After review of the record, the board may set aside the
proposed decision and order and remand the appeal to the hearing
process, with instructions to the industrial appeals judge to
whom the appeal is assigned on remand, to ((schedule a further
hearing for the purpose of presenting such evidence in addition
to that contained in the record as the board deems necessary to
decide the appeal fairly and equitably. In the exercise of this
power, a physical or mental examination of a worker or victim of
crime by medical experts or evaluation by an expert vocational
consultant may be ordered to be conducted at the board's expense.
Any evidence presented by the industrial appeals judge shall be
presented in an impartial manner, and shall be received subject
to full opportunity for cross-examination by all parties. If a
party desires to present rebuttal evidence to any evidence so
presented, he must make application therefor immediately
following the conclusion of such evidence. Such application will
be granted by recessing the hearing to a time and place for
taking such rebuttal evidence. Following the completion of the
further hearing ordered by the board, the industrial appeals
judge shall enter a proposed decision and order based upon the
entire record. If an objection is made to a ruling or rulings of
an industrial appeals judge sustaining an objection to
admissibility of evidence, or denying a recess for the
presentation of further evidence, or denying a motion for a
physical or mental examination or vocational evaluation of a
worker or victim of crime, and the board determines that said
ruling or rulings were erroneous, the board may return the case
to the industrial appeals judge with appropriate instructions,
and a further proposed decision and order shall be issued by the
industrial appeals judge after the additional evidence shall have
been received.)) dispose of the matter in any manner consistent
with WAC 263-12.
(5) Reply to petition for review.

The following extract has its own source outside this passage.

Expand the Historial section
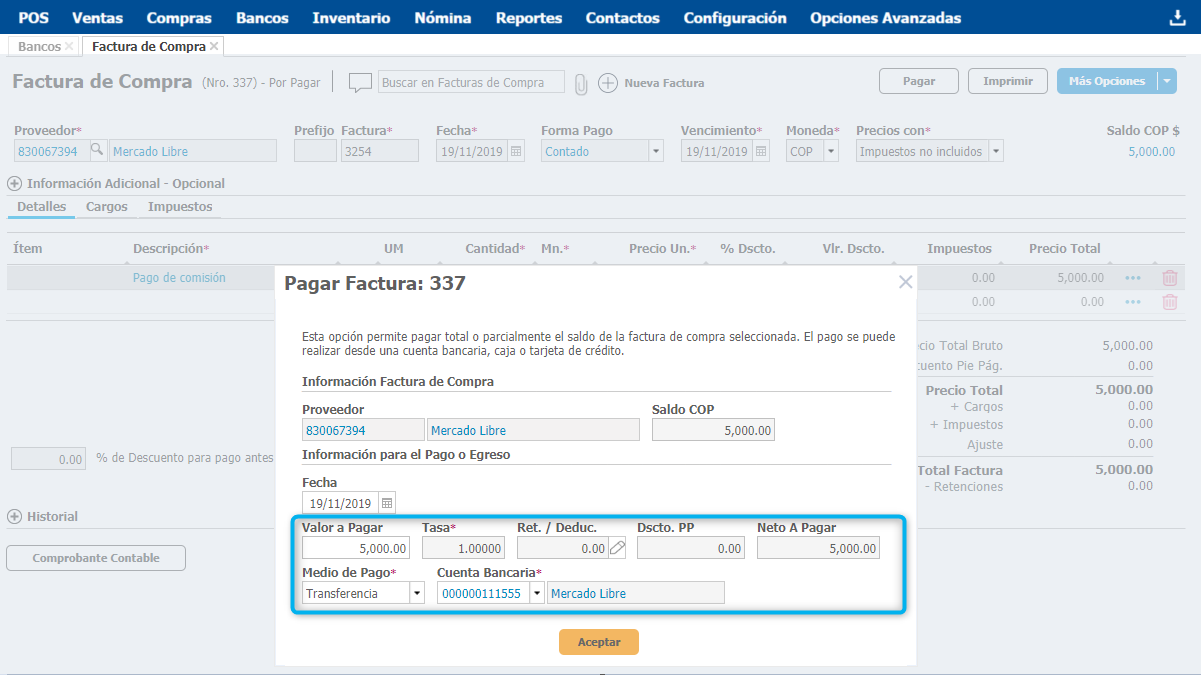Viewport: 1201px width, 675px height. [x=14, y=517]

Any party may, within ten
days of receipt of the board's order granting review, submit a
reply to the petition for review, a written brief, or a statement
of position regarding the matters to which objections were made,
or the board may, on its own motion, require the parties to
submit written briefs or statements of position or to appear and
present oral argument regarding the matters to which objections
were made, within such time and on such terms as may be
prescribed. ((In such instances, copies of the transcript of
testimony and other proceedings at the hearing shall be furnished
to any party requesting same, and this shall be deemed compliance
with any statute requiring service on said party of a certified
copy of the testimony in the event of an appeal to superior
court.))
[Statutory Authority: RCW 51.52.020. 91-13-038, § 263-12-145, filed 6/14/91, effective 7/15/91. Statutory Authority: RCW 51.52.104, 51.52.020 and chapters 51.48 and 42.17 RCW. 86-03-021 (Order 20), § 263-12-145, filed 1/10/86. Statutory Authority: RCW 51.41.060(4) and 51.52.020. 83-01-001 (Order 12), § 263-12-145, filed 12/2/82. Statutory Authority: RCW 51.52.020. 82-03-031 (Order 11), § 263-12-145, filed 1/18/82; Order 9, § 263-12-145, filed 8/8/75; Order 7, § 263-12-145, filed 4/4/75; Order 4, § 263-12-145, filed 6/9/72; General Order 3, Rule 8.4, filed 10/29/65; General Order 2, Rule 8.4, filed 6/12/63. Formerly WAC 296-12-145.]